Stored items
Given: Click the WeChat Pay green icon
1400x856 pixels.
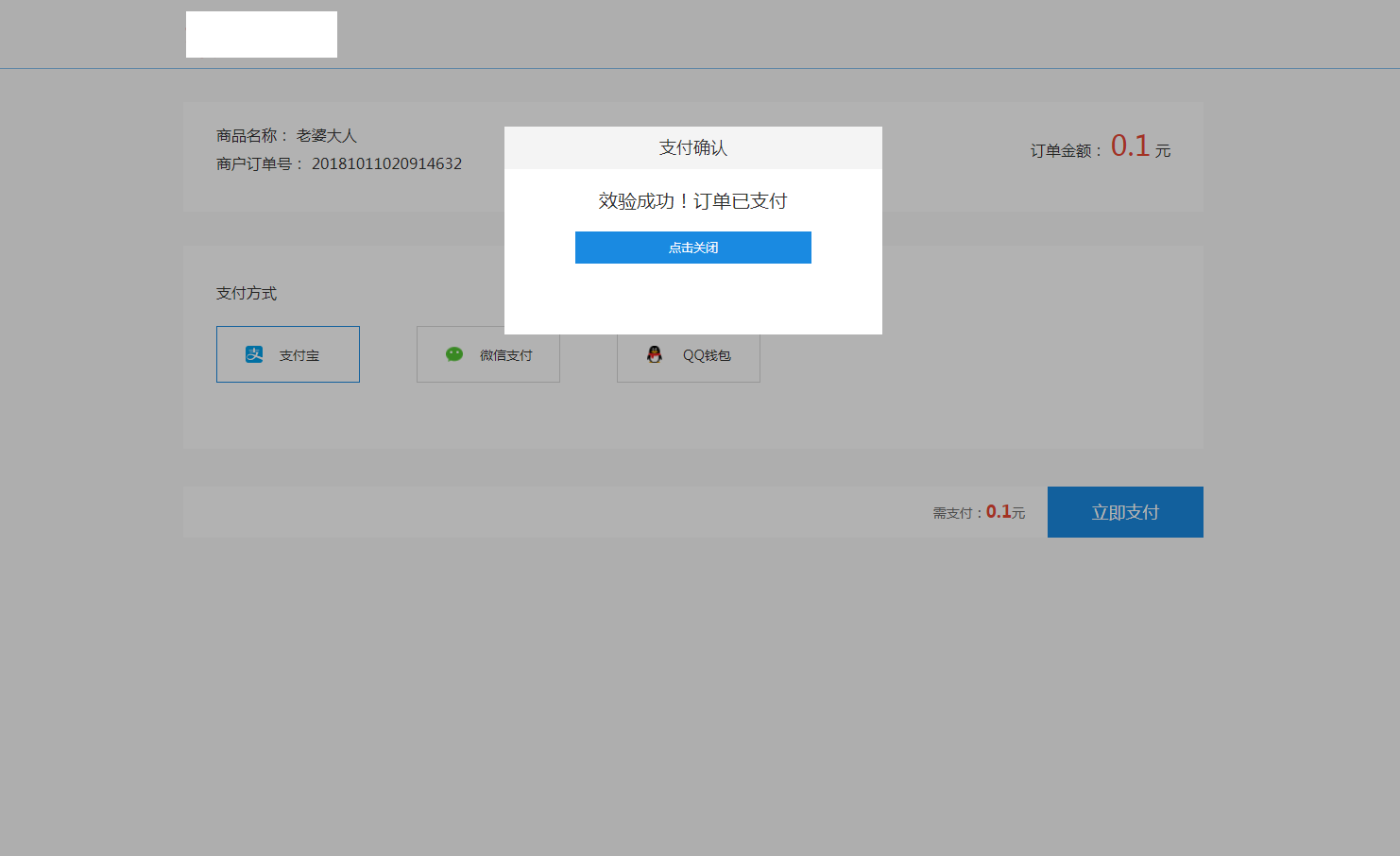Looking at the screenshot, I should (x=454, y=354).
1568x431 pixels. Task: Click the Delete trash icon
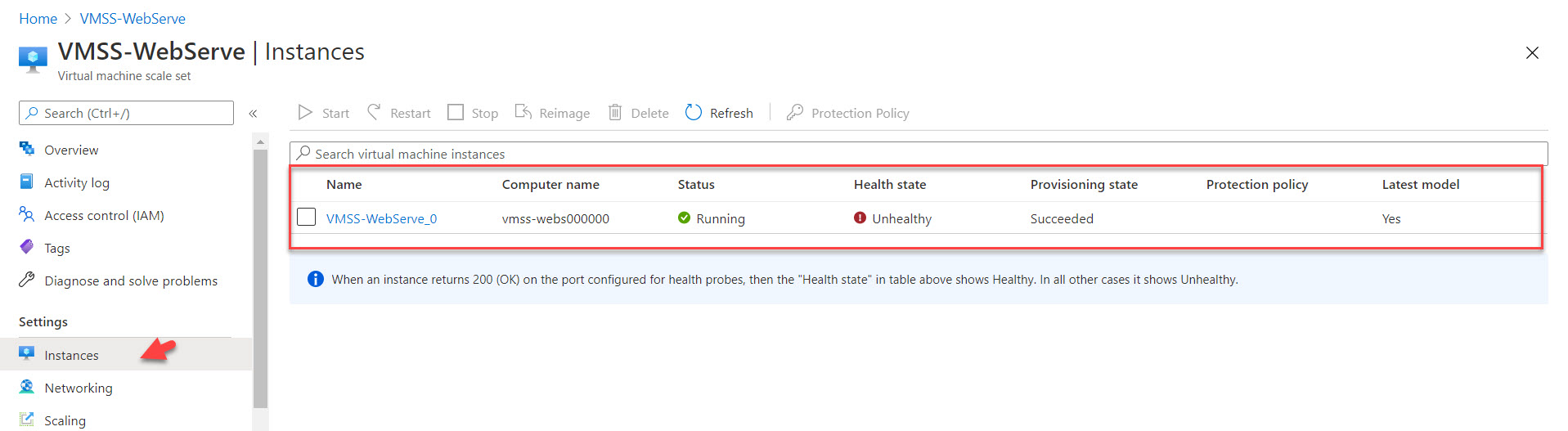coord(615,113)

* Activity
Reproduce all of the entries above word for word, but leave out their pictures.

* Problem solution
Given: Click the WeChat Pay green icon
1400x856 pixels.
Looking at the screenshot, I should (x=454, y=354).
1568x431 pixels. Task: Click the Delete trash icon
coord(615,113)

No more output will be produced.